• [Istruzioni]:
a - Secondo il brano sul baccalà in Portogallo, in che anno nasce la Campagna del Baccalà?
b - Per favore, prosegui il brano sul baccalà in Portogallo partendo dopo la sua ultima frase.

Il consumo esponenziale del baccalà inizia durante lo Estado Novo – Stato Nuovo, conosciuto anche come
Seconda Repubblica portoghese, il regime dittatoriale instaurato in Portogallo negli anni trenta del XX secolo. Il regime cadde a sua volta dopo la Rivoluzione dei garofani del 1974. Fino ad allora il Portogallo importava la maggior parte del baccalà che consumava. Le compagnie di pesca nazionali non funzionavano ed il settore era disorganizzato, irregolare e con pochi investimenti, e la
popolazione soffriva la fame. Per ridurre la dipendenza dall’estero e garantire il rifornimento alimentare del paese, Salazar centralizza nello Stato l’organizzazione della pesca del baccalà, fomenta la nascita di cooperative e la cartellizzazione dei rifornimenti.
Con l’obiettivo di rendere questo pesce l’alimento nazionale nasce così, nel 1934, la famosa Campagna
del Baccalà. Partendo da Belém, Lisbona, i pescherecci per la pesca del baccalà erano luggers, barche a vela e velieri semi motorizzati, che trasportavano le doris, piccole barche in legno utilizzate per la pesca a traina, e potevano caricare tra le 900 e le 950 tonnellate di baccalà salato. Questo tipo di pesca era un lavoro duro e pericoloso. I pescatori dovevano affrontare il vento e le oscillazioni in alto mare, il pericolo di imbattersi in un iceberg ed i frequenti banchi di nebbia. In molti non riuscivano a
tornare ai pescherecci per la pesca del baccalà e morivano in alto mare. La transizione alla pesca a strascico con imbarcazioni moderne fu lenta e tardiva, fattore che probabilmente portò alla morte di questo settore. Durante la Seconda Guerra Mondiale il Portogallo continuò con la sua attività ittica. Nella traversata dell’Oceano Atlantico i sottomarini nazisti fecero affondare i pescherecci per la pesca del baccalà Maria da Glória e Delães.
Un accordo con gli Alleati determinò che i pescherecci portoghesi dedicati a questo tipo di pesca dovessero essere verniciati di bianco per segnalarne la neutralità, così da poter circolare per l’Atlantico in sicurezza. Per questa ragione vennero conosciuti come la “Flotta Bianca” (Frota Branca).

Il “Creoula”, il cui varo avvenne nel Tago il 10 Maggio 1937, venne utilizzato in quello stesso anno, e fino al 1973, nelle campagne di pesca di baccalà al largo dell’isola di Terranova e della Groenlandia, con uno
storico di navigazioni che equivale a più di venti volte il giro del mondo. Attualmente utilizzato nelle campagne d’istruzione della Marina Portoghese, questa imbarcazione è, insieme ad altri tre pescherecci per la pesca del baccalà (la “Santa Maria Manuela”, la “Argus” e la “Gazela”), uno degli ultimi superstiti di questa flotta. Dopo il conflitto, la pesca del baccalà diventa un emblema del sistema corporativo, tanto che nel 1957 il Portogallo è il primo produttore mondiale di baccalà salato essiccato e il livello di sostituzione delle importazioni si avvicina all’80%.

• [Materiale fornito]:

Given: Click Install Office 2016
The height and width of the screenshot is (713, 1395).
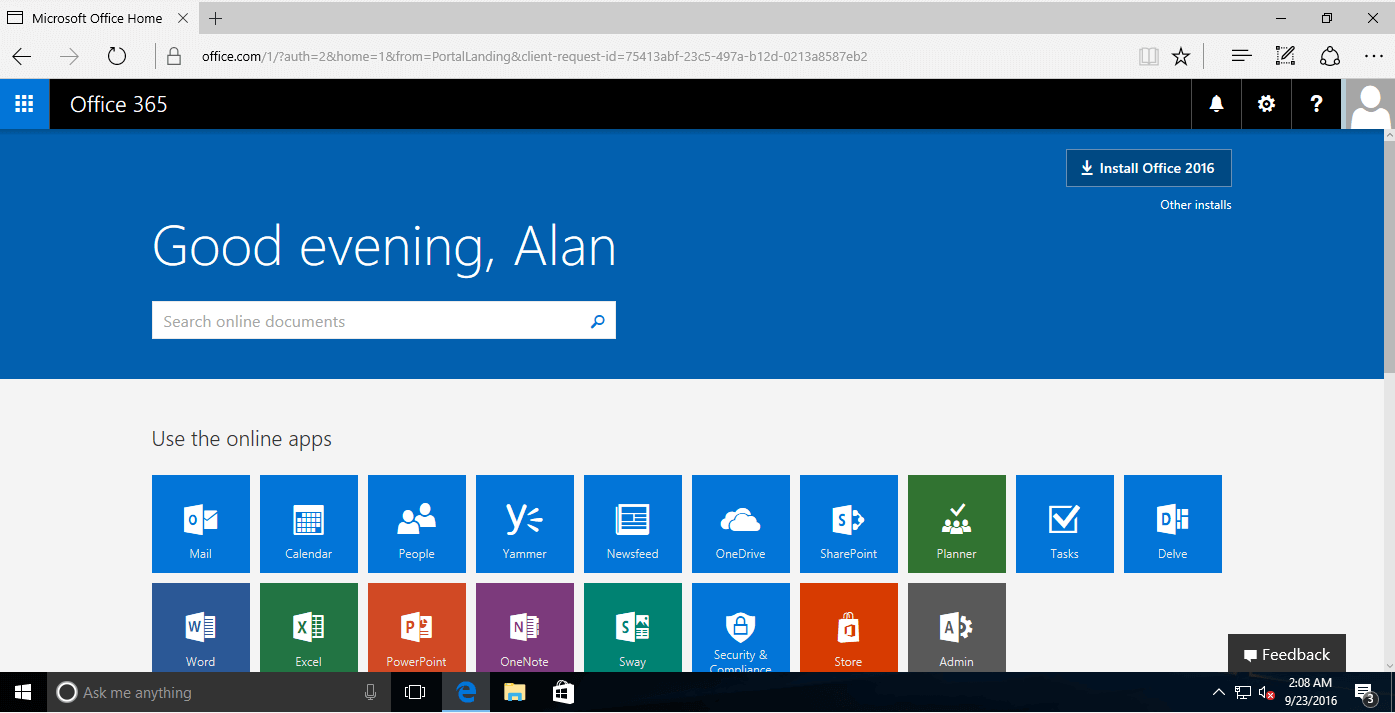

• [Risposte ai compiti]:
a - Nel 1934.

b -
In quel periodo il grano ed il baccalà erano i prodotti di maggior peso nella struttura alimentare e nel bilancio commerciale del paese. Storicamente il processo di conservazione del baccalà aveva inizio sui pescherecci per la pesca del baccalà, dove veniva immediatamente salato. All’arrivo a terra il pesce veniva lavato per rimuovere il sale e fatto essiccare per essere poi disidratato. Il processo di essiccazione avveniva all’aperto nelle zone dell’Algarve, della Margem Sul del Tago, di Setúbal, Figueira da Foz, Aveiro e Viana do Castelo ed era un lavoro svolto principalmente da donne.
Con un’area di 360 ettari, le Salinas do Samouco (Saline di Samouco), ad Alcochete, furono il principale
produttore di sale della regione di Lisbona tra il 1930 e il 1970.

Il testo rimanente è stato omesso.